▶ [Work required]:
Reproduce the records verbatim, starting at the line containing "Image resolution: width=2184" and continuing through the line containing "coordinates (2150, 734).", inclusive of both.
## BEGIN Dataset rows
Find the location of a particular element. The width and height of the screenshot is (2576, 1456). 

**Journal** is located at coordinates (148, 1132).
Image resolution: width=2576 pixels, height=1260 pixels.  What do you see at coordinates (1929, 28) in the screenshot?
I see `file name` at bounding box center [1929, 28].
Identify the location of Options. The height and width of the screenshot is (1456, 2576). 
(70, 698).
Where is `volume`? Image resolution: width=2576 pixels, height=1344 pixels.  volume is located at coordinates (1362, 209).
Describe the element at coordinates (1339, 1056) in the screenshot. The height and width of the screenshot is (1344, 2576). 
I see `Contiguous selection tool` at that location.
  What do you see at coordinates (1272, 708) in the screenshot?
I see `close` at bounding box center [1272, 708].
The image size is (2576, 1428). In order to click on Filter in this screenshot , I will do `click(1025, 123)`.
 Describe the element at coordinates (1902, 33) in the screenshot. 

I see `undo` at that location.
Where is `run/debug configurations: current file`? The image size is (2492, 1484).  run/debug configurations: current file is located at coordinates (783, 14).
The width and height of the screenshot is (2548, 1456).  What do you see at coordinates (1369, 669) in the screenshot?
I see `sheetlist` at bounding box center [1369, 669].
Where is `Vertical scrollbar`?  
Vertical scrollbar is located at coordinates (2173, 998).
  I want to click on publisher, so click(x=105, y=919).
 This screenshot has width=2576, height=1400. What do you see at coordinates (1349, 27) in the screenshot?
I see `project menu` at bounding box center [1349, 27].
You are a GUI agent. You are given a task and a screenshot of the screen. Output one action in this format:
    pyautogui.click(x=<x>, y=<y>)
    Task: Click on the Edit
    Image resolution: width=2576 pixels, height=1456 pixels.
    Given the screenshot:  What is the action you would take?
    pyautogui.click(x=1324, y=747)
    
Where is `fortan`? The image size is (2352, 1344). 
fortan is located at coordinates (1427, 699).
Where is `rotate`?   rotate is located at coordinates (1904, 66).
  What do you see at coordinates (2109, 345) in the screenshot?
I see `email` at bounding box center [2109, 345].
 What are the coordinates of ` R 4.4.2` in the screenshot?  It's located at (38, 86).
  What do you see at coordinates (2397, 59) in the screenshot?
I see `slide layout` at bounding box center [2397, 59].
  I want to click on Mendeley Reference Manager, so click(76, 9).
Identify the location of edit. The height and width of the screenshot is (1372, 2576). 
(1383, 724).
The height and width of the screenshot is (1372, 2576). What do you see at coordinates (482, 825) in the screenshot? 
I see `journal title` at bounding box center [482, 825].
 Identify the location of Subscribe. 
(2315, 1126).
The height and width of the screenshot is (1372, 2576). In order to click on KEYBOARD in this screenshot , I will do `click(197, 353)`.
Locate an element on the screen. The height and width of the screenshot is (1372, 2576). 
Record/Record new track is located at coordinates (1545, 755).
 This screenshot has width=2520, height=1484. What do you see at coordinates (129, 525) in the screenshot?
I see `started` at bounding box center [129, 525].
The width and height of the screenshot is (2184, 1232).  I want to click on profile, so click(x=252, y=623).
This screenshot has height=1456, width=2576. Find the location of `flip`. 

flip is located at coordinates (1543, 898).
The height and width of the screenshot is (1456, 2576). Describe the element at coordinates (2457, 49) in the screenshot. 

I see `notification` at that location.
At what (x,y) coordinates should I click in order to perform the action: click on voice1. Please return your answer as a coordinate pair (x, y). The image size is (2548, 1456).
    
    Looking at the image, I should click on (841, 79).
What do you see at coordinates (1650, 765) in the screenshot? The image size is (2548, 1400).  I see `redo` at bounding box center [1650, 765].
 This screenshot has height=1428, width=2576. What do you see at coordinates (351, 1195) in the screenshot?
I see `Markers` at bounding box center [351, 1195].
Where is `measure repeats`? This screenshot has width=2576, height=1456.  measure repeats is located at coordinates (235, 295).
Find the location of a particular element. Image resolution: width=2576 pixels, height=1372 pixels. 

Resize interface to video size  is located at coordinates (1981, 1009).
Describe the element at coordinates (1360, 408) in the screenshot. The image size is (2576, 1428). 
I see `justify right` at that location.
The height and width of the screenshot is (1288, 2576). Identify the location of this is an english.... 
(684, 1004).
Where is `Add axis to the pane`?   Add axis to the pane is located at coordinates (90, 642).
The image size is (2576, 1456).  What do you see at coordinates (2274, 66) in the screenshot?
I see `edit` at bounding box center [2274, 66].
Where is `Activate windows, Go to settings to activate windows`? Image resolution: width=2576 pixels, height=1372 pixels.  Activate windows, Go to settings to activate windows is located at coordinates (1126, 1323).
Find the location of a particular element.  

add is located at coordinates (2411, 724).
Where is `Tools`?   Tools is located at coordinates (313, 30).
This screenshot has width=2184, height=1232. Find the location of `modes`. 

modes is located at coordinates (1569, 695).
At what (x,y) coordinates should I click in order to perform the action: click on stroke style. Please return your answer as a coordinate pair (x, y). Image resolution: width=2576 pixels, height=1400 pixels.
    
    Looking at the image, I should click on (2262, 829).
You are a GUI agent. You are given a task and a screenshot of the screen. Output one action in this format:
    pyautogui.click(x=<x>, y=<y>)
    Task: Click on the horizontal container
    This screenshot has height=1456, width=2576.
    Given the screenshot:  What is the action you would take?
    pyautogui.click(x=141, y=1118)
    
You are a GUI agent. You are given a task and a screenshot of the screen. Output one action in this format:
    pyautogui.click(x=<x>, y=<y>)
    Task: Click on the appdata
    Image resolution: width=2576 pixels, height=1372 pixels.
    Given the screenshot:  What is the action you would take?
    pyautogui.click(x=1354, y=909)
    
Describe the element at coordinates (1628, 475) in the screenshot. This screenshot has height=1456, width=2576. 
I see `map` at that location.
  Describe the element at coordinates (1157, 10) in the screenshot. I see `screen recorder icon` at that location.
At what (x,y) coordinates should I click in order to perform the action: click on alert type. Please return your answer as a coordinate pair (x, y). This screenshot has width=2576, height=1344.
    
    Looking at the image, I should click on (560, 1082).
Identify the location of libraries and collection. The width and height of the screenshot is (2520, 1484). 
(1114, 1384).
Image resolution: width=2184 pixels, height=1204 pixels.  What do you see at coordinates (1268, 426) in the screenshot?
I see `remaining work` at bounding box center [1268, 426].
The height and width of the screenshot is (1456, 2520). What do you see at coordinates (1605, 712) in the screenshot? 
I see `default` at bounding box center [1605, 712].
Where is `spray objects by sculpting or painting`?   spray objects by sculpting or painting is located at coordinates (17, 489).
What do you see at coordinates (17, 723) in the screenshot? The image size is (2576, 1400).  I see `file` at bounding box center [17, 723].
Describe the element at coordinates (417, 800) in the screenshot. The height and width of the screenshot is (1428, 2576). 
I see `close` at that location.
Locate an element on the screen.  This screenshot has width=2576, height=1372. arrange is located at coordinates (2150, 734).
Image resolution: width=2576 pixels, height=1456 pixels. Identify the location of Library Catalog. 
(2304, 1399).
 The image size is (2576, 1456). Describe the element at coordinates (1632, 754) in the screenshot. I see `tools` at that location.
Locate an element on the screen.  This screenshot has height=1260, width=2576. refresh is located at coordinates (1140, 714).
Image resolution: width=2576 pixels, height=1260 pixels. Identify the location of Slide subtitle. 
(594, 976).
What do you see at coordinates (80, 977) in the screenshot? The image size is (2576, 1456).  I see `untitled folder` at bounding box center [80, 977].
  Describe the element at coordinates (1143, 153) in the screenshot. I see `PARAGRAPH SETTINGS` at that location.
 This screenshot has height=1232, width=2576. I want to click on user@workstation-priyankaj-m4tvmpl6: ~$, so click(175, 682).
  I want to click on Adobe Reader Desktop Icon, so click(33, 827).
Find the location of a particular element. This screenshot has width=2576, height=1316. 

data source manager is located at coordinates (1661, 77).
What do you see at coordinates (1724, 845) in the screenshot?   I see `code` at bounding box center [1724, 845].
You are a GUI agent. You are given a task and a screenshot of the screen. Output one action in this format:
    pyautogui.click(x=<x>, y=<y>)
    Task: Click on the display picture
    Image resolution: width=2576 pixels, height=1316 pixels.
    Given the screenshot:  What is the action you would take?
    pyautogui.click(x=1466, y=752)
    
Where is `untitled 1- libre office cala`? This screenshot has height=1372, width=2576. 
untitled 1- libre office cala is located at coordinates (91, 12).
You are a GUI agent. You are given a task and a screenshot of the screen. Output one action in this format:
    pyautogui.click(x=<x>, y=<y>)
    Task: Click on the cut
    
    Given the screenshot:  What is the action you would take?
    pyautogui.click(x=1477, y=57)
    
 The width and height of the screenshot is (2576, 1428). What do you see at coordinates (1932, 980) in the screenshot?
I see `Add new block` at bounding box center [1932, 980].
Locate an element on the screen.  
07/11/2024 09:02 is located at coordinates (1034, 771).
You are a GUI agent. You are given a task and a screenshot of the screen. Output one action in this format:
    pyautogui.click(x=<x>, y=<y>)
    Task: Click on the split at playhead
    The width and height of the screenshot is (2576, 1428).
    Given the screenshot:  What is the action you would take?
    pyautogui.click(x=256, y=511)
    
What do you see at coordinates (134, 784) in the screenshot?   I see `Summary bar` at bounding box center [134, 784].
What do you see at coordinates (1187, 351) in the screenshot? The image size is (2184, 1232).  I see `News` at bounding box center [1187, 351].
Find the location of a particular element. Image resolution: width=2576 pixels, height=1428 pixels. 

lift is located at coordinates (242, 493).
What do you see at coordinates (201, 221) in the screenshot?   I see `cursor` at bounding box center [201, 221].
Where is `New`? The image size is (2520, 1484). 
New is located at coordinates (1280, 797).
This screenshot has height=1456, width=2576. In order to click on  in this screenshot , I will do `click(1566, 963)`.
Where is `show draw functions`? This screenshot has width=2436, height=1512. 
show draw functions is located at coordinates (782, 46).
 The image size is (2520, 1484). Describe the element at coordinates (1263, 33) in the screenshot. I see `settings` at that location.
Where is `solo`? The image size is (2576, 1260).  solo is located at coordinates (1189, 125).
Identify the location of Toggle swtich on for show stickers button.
## END Dataset rows
▶ [Task solution]:
Image resolution: width=2184 pixels, height=1204 pixels.  What do you see at coordinates (1268, 426) in the screenshot?
I see `remaining work` at bounding box center [1268, 426].
The height and width of the screenshot is (1456, 2520). What do you see at coordinates (1605, 712) in the screenshot? 
I see `default` at bounding box center [1605, 712].
Where is `spray objects by sculpting or painting`?   spray objects by sculpting or painting is located at coordinates (17, 489).
What do you see at coordinates (17, 723) in the screenshot? The image size is (2576, 1400).  I see `file` at bounding box center [17, 723].
Describe the element at coordinates (417, 800) in the screenshot. The height and width of the screenshot is (1428, 2576). 
I see `close` at that location.
Locate an element on the screen.  This screenshot has width=2576, height=1372. arrange is located at coordinates (2150, 734).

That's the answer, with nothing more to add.